Pour une fois, la vie politique et la vie quotidienne s'expriment par le même mot qui est tourné vers l'avenir et vers le bon vouloir. C'est bien sûr le mot veut mot très ancien. Usé par le temps et qui se disait "Vod" il y a dix siècles, car il était issu du latin votum. On reconnaît le mot clé des élections le vote, arrivé en France, après un détour en Angleterre. 

Voeux fut d'abord un terme religieux, lui, qui exprimait la promesse faite à Dieu d'accomplir un acte méritoire. De là vint l'idée du souhait, qui est un peu moins qu'une aide. Un souhait, c'est une sous aide, en fait, une simple volonté, mais sans action, volonté qu'arrivent les choses agréables aux proches et aux autres. Cette année, l'expression traditionnelle bonne année, donc, ne suffit pas. Mais bon siècle ou même bon millénaire, c'est un peu long comme temps. En outre, ne pouvant pas resservir, ces expressions n'ont guère de succès. Et c'est normal. 

Pour revenir à la volonté d'un avenir heureux qu'exprime ce mot voeux, il est passé du ciel sur la terre à une époque pourtant très pieuse, le 17ème siècle. On dit alors les vœux pour les souhaits de la nouvelle année, date qui marque une ponctuation de la vie sociale. On parle d'ailleurs encore de vœux pieux, mais ce ne sont pas les plus utiles, pour reprendre le mot clé des vœux du président, précisément. 
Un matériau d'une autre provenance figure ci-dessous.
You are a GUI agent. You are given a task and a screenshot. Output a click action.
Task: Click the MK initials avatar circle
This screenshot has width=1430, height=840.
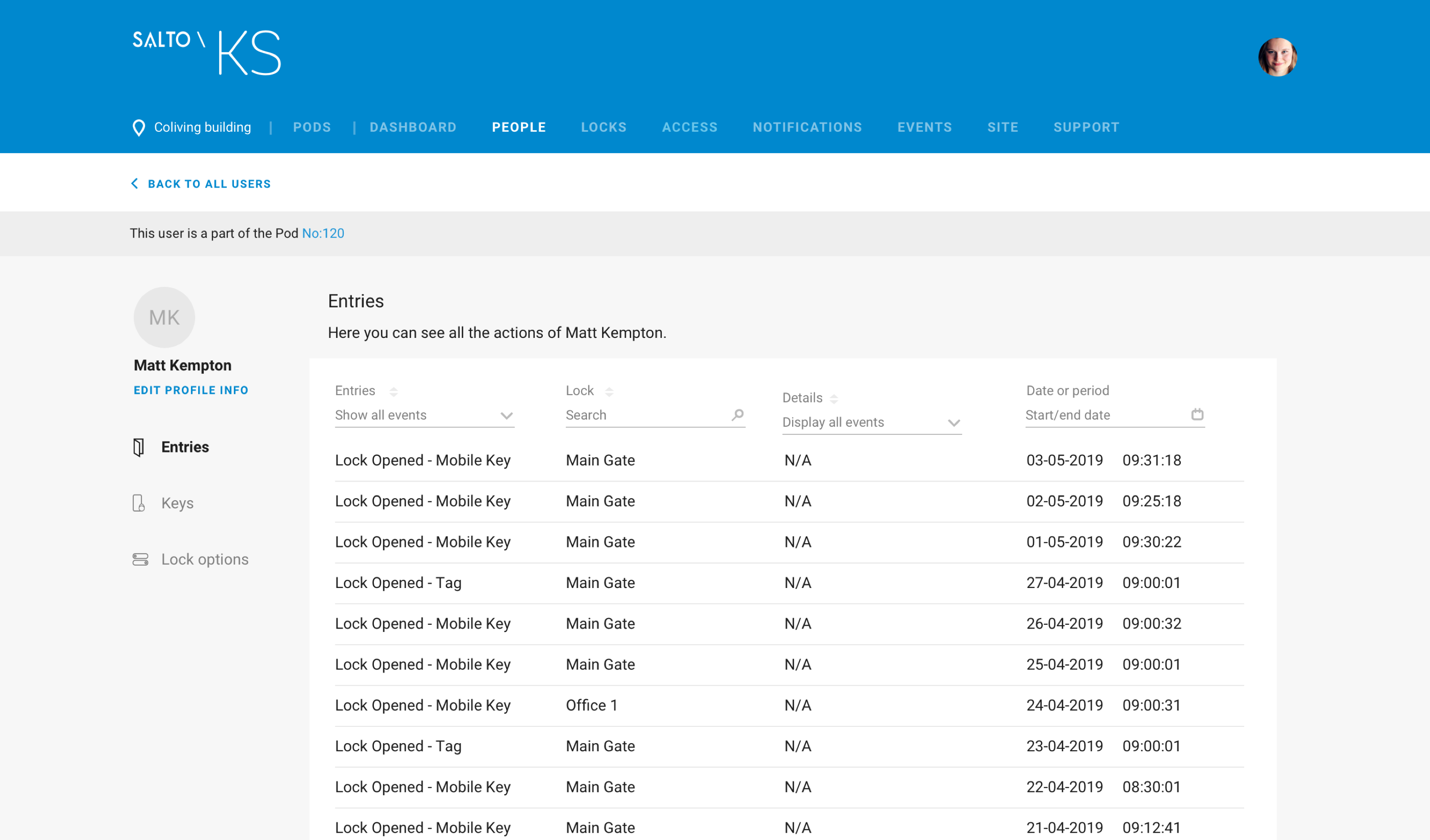pyautogui.click(x=164, y=317)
On a continué à échanger les vœux entre soi, bien sûr, autour de soi, mais aussi lorsqu'on a des responsabilités politiques pour l'ensemble d'une communauté. Jusqu'aux vœux nationaux adressés à tous les Français et Françaises. 

C'est beau, les vœux. Mais ce n'est pas toujours sans arrière pensées. Les vœux écrits du premier ministre dans La Presse, publié quelques heures avant les vœux parlés, enregistrés radio et télé diffusés du chef de l'Etat, ont été interprétés comme un épisode conflictuel de la cohabitation, ce qui montre que les vœux réciproques d'adversaires politiques ne sont pas encore d'une actualité brûlante. 

Les vœux du pouvoir sont simplement du bon vouloir, de la bienveillance, tandis que du côté des citoyens, il y a le vote qui lui, est un acte. Un mot peut donc en cacher un autre. Derrière. Bons vœux, on peut entendre discrètement : Bon vote.